In questo sala si omaggia la sua fatica, il suo lavoro, le sue tante idee originali, come per esempio il Festival internazionale dei poeti di Castel Porziano. Il racconto della storia di questo personaggio è affidato a due filmaker romani, VEGA, che hanno trovato una chiave originale per restituirci le gesta di questo uomo, assieme ad una interpretazione ritrattistica di Carella fatta da artisti come Rä di Martino, Anna Franceschini, ed Emiliano Maggi. Questa sala si intitola Polifonia. Velocemente le altre sale, una dedicata al graphic designer Boy Vereecken, poi una dedicata interamente alla musica, con la possibilità dell’ascolto dell’intero catalogo di 25 anni della casa discografica Editions Mego, poi una interessante Palestra, dove l’artista invitato pensa-progetta-realizza opere, complete o in fieri. In questo caso il lavoro è di Soshiro Matsubara.
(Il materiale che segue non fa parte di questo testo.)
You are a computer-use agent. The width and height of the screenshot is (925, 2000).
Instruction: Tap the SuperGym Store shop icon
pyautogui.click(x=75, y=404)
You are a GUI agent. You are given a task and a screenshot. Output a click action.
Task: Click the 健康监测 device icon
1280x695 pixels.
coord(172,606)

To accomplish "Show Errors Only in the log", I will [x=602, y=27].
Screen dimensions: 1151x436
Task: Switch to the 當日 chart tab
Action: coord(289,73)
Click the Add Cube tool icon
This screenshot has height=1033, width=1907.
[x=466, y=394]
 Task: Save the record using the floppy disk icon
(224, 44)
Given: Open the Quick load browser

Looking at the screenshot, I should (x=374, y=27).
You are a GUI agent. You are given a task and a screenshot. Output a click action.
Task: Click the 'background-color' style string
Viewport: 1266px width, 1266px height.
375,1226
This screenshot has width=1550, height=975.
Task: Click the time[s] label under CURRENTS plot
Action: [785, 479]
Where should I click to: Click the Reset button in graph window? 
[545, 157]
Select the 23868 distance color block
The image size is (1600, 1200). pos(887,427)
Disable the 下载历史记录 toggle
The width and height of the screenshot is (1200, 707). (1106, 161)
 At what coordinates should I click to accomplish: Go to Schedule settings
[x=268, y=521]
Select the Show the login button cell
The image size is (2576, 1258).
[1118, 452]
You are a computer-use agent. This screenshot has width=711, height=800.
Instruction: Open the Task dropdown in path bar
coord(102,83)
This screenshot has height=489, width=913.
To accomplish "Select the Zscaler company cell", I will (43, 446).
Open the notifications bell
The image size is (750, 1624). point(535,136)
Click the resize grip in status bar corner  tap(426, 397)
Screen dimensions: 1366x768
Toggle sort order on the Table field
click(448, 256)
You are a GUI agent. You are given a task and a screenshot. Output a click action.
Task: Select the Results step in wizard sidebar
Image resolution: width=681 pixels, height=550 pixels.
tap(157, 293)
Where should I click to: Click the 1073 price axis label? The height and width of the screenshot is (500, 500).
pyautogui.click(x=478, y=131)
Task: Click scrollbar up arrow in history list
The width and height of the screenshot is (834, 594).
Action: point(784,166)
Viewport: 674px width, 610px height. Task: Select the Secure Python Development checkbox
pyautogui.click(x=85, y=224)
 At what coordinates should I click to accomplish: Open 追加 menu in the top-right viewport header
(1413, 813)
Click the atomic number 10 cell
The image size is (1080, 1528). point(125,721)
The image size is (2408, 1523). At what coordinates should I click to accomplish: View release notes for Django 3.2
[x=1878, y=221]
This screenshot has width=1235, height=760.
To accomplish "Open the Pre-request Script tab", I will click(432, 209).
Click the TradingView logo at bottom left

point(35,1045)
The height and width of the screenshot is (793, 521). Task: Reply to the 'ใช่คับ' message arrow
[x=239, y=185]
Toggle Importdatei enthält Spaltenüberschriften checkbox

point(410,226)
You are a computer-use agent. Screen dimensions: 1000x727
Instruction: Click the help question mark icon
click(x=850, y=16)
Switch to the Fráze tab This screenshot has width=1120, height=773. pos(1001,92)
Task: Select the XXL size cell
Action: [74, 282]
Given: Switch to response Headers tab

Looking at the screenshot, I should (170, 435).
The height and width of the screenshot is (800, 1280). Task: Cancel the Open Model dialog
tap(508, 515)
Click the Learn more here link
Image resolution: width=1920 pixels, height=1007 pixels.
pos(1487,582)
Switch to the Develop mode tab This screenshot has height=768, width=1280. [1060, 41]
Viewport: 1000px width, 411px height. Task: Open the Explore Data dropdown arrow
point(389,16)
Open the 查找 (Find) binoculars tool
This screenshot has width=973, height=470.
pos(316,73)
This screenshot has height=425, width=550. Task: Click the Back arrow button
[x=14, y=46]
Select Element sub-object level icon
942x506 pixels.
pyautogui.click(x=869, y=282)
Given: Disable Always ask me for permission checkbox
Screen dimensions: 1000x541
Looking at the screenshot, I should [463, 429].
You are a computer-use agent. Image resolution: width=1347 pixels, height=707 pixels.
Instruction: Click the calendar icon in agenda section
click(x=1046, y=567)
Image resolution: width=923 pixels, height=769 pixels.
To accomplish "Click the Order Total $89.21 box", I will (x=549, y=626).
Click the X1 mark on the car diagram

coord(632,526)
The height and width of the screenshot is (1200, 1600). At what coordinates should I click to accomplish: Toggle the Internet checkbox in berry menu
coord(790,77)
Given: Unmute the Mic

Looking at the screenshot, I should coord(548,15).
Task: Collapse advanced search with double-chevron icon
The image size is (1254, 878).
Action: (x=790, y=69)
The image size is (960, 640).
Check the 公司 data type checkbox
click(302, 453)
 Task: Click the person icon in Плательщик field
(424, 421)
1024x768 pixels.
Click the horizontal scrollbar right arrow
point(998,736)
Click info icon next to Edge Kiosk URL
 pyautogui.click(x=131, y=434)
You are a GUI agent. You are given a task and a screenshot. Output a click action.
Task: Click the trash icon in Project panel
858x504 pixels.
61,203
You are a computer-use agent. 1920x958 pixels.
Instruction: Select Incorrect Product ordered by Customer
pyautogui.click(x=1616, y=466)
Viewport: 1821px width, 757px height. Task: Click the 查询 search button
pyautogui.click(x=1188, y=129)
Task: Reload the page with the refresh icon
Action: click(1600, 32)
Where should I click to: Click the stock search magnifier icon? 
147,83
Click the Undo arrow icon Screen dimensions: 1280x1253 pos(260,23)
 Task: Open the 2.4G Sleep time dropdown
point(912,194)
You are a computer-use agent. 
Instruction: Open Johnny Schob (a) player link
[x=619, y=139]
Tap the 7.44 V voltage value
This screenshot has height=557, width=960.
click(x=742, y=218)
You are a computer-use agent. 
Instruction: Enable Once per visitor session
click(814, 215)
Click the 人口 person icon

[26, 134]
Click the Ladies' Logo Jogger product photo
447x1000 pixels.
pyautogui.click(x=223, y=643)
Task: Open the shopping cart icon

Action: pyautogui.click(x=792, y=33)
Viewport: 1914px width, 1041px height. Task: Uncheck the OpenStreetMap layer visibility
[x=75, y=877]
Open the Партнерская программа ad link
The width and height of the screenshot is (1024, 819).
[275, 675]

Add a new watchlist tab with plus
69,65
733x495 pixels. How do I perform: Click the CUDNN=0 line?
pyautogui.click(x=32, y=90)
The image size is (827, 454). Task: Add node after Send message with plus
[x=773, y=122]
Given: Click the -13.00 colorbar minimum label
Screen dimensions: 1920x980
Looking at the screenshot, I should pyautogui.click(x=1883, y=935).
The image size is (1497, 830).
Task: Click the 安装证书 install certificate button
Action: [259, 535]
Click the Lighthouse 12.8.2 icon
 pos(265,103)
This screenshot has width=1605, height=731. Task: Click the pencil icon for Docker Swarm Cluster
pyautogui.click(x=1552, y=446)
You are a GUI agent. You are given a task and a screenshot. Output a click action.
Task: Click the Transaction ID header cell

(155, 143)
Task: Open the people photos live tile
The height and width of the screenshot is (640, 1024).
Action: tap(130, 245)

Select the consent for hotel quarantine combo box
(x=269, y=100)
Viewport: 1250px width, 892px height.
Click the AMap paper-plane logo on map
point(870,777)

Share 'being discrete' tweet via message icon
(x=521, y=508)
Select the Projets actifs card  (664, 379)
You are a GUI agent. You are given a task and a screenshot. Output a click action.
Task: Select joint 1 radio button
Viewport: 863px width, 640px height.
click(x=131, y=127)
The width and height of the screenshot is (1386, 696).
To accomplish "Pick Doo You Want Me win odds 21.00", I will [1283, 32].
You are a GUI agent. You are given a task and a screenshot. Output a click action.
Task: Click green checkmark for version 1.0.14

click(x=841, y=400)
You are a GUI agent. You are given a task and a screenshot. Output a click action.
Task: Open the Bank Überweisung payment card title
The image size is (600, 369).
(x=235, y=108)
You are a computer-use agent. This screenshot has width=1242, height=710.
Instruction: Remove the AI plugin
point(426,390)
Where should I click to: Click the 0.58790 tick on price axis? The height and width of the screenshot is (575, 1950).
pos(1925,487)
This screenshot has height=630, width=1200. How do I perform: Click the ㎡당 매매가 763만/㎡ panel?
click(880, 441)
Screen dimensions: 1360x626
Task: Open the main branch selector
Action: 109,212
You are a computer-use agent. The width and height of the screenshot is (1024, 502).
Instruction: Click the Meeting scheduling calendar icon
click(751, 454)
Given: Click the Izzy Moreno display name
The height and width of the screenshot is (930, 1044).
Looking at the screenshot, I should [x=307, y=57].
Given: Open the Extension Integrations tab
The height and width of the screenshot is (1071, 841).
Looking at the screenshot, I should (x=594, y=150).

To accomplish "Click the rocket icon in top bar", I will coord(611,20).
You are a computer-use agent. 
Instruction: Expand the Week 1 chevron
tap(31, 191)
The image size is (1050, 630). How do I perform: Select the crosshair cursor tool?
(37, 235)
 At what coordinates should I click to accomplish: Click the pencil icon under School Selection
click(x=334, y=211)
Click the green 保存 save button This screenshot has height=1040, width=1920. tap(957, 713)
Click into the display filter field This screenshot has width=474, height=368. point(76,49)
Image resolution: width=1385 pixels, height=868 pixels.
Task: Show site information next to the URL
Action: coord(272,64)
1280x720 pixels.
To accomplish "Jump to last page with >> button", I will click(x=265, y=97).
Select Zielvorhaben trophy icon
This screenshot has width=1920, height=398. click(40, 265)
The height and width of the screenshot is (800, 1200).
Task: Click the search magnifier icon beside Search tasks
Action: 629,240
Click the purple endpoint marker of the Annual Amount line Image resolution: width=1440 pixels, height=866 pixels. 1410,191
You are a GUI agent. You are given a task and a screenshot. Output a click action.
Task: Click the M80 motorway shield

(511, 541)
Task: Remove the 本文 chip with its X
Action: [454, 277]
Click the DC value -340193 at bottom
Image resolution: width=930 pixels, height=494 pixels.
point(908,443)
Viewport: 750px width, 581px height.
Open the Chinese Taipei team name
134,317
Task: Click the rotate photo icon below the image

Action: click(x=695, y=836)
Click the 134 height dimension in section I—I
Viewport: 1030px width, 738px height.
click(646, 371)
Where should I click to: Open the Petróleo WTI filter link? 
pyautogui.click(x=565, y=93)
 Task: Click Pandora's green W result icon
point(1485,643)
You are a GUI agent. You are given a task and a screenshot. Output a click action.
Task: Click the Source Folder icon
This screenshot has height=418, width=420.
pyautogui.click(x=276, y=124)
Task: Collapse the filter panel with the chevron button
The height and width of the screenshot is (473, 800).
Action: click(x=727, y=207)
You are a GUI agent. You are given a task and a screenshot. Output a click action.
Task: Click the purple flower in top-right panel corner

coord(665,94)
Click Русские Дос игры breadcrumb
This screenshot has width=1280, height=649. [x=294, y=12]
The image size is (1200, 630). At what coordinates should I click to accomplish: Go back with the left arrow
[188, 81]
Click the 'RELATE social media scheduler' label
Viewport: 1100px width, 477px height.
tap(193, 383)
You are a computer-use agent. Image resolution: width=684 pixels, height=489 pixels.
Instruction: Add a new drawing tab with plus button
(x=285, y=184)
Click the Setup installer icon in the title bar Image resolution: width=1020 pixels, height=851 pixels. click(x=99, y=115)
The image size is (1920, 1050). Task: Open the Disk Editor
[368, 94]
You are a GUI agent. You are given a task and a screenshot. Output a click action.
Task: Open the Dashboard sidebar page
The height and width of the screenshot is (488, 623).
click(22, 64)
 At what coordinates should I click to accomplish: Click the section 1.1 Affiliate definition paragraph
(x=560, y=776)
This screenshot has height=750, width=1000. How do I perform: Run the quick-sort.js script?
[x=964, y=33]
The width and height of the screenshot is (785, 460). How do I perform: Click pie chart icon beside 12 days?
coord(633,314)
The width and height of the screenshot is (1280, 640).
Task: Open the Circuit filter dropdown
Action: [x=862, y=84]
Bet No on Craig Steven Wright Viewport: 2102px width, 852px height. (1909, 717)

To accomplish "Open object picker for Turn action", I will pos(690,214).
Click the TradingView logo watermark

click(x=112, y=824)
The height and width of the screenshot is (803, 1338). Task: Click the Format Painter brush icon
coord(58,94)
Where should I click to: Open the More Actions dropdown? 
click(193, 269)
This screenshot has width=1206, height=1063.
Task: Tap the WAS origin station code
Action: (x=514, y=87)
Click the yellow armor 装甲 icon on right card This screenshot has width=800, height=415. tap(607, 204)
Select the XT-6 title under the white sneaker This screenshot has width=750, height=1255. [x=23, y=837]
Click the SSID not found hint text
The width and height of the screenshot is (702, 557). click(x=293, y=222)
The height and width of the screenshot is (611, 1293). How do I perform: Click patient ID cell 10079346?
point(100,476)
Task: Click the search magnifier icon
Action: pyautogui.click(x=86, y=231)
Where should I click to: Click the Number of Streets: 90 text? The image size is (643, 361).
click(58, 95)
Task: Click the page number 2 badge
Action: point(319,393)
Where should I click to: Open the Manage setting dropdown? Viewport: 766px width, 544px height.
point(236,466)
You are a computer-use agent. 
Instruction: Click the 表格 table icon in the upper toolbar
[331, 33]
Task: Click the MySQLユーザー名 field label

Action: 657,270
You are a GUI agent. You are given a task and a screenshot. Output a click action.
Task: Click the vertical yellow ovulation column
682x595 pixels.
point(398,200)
Infine l’ultima sala, chiamata Studio Bibliografico, è dedicata alla rivista Playmen. Un ragionamento visivo sulle sperimentazioni fatte da questo magazine, attraverso la narrativa, il fumetto, la fotografia d’autore, il costume.
Dunque un nuovo modello di museo, dove sperimentare e fare tante cose, con il consiglio tornarci più volte. L’ingresso è gratuito.